__Problem set__:
A. In the FreeBSD pkg_add thread, why does SirDice say not to install the -RELEASE packages?
B. Continue the FreeBSD pkg_add thread from its final line.

__Text block__:
_____

# FreeBSD 9.1 - problem with pkg_add



## Horos (Sep 1, 2013)

I recently installed FreeBSD 9.1-RELEASE/i386. I have a problem, pkg_add doesn't work. I read that the packages for this release are available again, as announced here.

I checked that the variable PACKAGESITE contains the correct address (ftp://ftp.freebsd.org/pub/FreeBSD/ports/i386/packages-9.1-release/), but I always get the error that the files do not exist. And the network connection is functional, I checked this. What is the problem?

I do not want to install packages from -STABLE, as suggested somewhere on the forum. I want to install the packages for -RELEASE, because it should work. It's very frustrating. I'm trying to use FreeBSD, but it is hard this way.

Advice?


----------



## Beeblebrox (Sep 1, 2013)

How are you starting the command? Try `pkg_add -riv <pkg-name>` , where <pkg_name> should NOT include origin (see man page). This means for example, use `pkg_add -riv firefox` and not `pkg_add -riv www/firefox`.
Go to that link you posted for PACKAGESITE in your browser. Does the package actually exist under Latest? If not, and the package exists elsewhere (other FTP site), you can manually fetch the package and do a `pkg_add /path/tofile/pkg-ver.tbz` to install from a local downloaded repository.
If these fail, post error output why this fails.


----------



## SirDice (Sep 2, 2013)

Horos said:
			
		

> I do not want to install packages from -STABLE, as suggested somewhere on the forum.


Why not?



> I want to install the packages for -RELEASE, because it should work. It's very frustrating. I'm trying to use FreeBSD, but it is hard this way.


Don't install the -RELEASE packages. They were built when the release came out and are never updated. Installing them means you're installing old software that possibly contains various security issues.


----------



## Horos (Sep 2, 2013)

_____

A block of data
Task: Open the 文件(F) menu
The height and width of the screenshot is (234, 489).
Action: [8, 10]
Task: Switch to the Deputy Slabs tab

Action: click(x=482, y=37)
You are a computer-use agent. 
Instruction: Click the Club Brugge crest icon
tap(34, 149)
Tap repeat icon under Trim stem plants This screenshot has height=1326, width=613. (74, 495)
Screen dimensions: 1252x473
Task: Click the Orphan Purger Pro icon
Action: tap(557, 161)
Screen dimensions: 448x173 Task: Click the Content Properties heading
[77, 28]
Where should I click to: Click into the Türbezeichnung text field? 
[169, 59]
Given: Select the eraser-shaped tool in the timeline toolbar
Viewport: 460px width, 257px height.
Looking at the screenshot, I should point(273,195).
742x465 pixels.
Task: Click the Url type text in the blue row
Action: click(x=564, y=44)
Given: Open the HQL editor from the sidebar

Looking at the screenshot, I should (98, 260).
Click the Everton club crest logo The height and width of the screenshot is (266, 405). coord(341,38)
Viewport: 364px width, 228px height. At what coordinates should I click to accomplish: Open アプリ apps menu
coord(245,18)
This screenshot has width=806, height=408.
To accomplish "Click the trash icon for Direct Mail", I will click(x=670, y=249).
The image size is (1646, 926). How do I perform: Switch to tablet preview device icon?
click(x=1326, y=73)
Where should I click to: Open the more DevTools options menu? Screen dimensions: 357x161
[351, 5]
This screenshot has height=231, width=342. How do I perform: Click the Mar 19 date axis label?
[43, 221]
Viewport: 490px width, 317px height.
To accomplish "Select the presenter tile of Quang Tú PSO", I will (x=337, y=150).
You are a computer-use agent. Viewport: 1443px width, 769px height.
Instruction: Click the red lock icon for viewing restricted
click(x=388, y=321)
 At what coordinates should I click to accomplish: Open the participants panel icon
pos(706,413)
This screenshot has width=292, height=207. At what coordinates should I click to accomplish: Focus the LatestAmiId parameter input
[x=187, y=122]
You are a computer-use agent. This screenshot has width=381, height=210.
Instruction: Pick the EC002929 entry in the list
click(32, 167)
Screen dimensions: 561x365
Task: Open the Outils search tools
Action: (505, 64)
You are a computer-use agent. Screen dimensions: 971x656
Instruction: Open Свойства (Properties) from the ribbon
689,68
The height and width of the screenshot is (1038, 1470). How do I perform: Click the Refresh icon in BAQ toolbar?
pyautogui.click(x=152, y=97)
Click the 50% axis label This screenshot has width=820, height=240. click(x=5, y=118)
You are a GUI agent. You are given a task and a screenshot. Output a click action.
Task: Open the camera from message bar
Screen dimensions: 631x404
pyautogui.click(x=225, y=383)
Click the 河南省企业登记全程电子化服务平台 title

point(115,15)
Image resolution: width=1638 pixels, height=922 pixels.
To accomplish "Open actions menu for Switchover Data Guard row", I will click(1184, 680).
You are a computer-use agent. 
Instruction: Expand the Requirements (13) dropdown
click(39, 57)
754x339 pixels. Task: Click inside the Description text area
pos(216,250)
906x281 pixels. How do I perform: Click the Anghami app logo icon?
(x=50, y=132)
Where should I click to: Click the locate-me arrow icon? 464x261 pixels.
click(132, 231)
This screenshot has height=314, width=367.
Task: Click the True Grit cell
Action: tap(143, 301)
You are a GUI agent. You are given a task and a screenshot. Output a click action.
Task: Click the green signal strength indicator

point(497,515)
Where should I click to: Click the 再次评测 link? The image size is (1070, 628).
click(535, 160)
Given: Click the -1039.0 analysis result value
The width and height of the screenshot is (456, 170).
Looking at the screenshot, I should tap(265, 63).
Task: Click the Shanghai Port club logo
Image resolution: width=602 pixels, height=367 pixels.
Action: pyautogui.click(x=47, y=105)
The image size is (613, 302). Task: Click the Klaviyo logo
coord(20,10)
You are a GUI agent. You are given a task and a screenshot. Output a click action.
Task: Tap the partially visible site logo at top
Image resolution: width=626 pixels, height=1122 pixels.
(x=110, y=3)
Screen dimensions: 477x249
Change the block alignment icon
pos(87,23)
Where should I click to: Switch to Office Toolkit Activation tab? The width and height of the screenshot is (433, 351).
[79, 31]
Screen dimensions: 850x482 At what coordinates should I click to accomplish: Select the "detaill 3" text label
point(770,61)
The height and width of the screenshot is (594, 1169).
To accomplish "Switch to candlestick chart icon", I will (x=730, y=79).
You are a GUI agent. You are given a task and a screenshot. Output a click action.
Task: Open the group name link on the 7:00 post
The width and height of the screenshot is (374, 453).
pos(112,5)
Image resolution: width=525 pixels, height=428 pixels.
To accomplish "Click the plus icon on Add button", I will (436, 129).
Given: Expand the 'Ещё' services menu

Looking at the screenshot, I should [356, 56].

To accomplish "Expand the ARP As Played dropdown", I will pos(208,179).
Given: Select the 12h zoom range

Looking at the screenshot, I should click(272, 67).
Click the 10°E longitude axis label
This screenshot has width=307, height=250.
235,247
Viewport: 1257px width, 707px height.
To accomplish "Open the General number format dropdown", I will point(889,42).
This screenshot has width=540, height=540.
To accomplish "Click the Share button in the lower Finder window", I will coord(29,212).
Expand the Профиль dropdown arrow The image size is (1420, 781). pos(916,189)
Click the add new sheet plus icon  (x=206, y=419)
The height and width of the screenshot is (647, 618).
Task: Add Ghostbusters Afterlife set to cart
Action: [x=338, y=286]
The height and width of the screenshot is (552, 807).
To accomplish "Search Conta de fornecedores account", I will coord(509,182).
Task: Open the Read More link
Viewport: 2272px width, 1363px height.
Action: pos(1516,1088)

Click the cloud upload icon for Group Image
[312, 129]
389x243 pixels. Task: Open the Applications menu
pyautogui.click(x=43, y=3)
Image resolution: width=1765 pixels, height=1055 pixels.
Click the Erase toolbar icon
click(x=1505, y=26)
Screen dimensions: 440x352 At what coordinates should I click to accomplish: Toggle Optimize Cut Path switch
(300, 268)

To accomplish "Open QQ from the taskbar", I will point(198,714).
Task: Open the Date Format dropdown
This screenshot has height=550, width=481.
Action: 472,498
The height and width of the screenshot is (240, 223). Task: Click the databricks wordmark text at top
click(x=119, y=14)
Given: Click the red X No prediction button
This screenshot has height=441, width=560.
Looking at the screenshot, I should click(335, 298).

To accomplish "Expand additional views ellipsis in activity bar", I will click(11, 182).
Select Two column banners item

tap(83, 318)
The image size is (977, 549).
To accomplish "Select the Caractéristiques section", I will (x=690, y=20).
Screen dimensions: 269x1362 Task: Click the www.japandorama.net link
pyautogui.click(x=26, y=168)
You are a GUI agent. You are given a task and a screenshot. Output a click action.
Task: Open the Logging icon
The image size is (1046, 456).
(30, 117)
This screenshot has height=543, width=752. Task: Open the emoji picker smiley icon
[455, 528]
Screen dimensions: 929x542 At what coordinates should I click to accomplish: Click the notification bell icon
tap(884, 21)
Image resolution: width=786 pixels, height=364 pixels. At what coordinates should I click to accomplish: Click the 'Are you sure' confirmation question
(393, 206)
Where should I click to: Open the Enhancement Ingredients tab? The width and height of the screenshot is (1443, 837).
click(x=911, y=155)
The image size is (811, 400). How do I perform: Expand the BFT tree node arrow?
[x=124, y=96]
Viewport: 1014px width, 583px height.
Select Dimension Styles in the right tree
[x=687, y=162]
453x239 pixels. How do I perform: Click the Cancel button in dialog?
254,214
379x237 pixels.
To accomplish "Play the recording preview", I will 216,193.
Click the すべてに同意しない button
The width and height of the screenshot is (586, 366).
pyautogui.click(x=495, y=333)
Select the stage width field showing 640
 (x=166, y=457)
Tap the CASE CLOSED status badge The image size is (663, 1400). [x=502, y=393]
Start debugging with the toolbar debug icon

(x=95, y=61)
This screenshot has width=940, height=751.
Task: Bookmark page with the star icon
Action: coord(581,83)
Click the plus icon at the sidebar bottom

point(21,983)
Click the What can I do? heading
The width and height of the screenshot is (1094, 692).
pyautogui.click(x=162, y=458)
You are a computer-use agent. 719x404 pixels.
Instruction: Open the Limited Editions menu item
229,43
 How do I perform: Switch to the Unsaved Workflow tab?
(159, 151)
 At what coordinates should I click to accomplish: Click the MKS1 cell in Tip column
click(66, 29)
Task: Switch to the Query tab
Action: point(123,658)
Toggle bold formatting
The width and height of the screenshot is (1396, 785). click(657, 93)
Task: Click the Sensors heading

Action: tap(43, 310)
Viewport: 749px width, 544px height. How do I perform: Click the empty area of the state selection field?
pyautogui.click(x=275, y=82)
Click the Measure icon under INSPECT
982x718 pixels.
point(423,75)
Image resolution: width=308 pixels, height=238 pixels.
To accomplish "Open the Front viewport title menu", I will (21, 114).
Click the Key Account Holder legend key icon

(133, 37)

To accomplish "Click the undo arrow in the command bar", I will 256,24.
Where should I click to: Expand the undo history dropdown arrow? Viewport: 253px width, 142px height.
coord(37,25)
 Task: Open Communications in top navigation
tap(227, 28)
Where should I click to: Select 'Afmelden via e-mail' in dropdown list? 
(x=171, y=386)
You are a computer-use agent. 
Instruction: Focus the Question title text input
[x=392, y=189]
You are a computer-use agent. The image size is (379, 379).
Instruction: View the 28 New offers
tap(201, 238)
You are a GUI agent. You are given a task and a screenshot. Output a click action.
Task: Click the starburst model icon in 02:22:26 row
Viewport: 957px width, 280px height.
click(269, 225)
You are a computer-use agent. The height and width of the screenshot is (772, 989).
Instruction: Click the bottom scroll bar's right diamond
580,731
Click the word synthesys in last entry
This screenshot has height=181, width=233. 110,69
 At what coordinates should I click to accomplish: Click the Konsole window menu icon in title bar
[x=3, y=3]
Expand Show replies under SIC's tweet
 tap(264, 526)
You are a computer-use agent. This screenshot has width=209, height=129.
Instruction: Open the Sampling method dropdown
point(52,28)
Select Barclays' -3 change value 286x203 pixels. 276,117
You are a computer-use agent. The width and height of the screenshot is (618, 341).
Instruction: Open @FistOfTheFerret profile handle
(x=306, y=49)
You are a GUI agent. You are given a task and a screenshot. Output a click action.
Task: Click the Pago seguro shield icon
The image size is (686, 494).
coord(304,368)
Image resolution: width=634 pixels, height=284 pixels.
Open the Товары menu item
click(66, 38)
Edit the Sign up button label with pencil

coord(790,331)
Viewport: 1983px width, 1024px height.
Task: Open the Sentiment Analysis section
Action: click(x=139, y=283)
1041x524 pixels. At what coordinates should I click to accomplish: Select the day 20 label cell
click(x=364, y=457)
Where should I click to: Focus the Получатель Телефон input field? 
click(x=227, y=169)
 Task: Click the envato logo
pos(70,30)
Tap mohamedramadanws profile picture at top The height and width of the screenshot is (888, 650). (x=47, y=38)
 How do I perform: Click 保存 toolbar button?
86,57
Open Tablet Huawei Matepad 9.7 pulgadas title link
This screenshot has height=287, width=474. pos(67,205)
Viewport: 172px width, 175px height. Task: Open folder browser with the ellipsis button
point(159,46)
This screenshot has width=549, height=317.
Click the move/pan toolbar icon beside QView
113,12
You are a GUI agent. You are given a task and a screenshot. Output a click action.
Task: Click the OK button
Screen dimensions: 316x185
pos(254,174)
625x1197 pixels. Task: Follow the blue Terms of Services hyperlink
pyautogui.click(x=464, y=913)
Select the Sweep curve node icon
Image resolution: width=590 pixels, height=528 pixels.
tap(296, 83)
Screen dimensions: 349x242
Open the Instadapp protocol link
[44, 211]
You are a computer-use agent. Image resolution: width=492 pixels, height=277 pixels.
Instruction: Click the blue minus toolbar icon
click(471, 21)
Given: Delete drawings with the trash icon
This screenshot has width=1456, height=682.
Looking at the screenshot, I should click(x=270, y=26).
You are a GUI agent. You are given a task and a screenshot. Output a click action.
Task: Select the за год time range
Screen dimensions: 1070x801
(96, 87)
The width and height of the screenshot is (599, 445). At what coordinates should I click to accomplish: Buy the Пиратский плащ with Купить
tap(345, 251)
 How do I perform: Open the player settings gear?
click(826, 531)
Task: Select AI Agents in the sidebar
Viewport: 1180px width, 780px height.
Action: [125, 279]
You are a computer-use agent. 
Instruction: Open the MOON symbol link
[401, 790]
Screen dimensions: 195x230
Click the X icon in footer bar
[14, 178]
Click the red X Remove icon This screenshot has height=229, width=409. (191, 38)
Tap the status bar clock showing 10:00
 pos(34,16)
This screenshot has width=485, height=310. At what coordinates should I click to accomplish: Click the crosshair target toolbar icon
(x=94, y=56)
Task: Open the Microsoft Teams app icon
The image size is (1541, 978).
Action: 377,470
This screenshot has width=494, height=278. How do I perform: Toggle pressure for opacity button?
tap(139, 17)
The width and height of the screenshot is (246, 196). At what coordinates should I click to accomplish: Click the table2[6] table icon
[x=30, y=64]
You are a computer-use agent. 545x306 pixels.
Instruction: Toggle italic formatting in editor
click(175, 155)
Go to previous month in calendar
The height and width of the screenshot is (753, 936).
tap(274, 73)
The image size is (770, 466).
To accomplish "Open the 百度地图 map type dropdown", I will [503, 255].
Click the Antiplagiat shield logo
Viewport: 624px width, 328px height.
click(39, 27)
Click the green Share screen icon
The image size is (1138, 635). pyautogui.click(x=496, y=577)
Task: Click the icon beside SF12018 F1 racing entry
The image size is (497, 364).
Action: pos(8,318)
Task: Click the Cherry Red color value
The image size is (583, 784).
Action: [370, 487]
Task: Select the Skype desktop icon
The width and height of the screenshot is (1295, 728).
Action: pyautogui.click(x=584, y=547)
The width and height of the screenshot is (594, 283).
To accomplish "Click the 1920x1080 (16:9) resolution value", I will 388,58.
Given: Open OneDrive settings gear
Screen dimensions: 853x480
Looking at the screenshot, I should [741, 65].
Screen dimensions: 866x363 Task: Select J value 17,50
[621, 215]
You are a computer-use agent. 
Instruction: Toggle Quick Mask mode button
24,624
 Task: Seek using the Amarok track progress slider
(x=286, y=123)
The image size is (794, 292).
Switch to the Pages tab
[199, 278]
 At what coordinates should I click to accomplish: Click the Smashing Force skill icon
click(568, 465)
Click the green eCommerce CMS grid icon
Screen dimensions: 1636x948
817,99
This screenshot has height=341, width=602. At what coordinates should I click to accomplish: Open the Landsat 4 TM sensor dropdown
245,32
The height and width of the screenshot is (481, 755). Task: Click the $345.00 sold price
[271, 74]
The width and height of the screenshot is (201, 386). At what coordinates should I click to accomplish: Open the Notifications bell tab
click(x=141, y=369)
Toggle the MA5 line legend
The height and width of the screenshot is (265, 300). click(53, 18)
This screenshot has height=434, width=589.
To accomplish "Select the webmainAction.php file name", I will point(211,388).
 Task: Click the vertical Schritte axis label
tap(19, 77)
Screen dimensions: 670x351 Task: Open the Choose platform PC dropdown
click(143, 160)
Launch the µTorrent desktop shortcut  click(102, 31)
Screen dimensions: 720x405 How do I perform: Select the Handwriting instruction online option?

_____

__Solved problems__:
A. They were built when the release came out and are never updated, so they may contain various security issues.

B.
@Beeblebrox, thank you very much! Your answer gave me a clue. I changed the URL to: ftp://ftp.freebsd.org/pub/FreeBSD/ports/i386/packages-9.1-release/*Latest/*. The change bolded. That worked.

@SirDice: I do not want packages from -STABLE because I do not know if they will work on -RELEASE. You think it works that way? It's hard to FreeBSD. I want to update my system with freebsd-update, but I understand that it only works on -RELEASE.

I misunderstood? Maybe I should stay on Debian stable, which works perfectly - this is not a praise, just an observation. But I want to go with FreeBSD.


----------



## SirDice (Sep 2, 2013)

Horos said:
			
		

> @SirDice: I do not want packages from -STABLE because I do not know if they will work on -RELEASE. You think it works that way? It's hard to FreeBSD. I want to update my system with freebsd-update, but I understand that it only works on -RELEASE.



There's a difference between the base OS and ports/packages. They are separate entities. freebsd-update only updates the base OS. It does nothing for ports or packages. The -STABLE packages should work fine on your -RELEASE.


----------



## Horos (Sep 2, 2013)

I already installed some packages from -RELEASE (in fact, xorg and xfce4). 

Now what to do? I understand that I have to change the PACKAGESITE variable to the -STABLE (can you give me the correct URL?), but then what to do with packages already installed? Deleting them?


----------



## Beastie (Sep 2, 2013)

Horos said:
			
		

> Now what to do? I understand that I have to change the PACKAGESITE variable to the -STABLE (can you give me the correct URL?)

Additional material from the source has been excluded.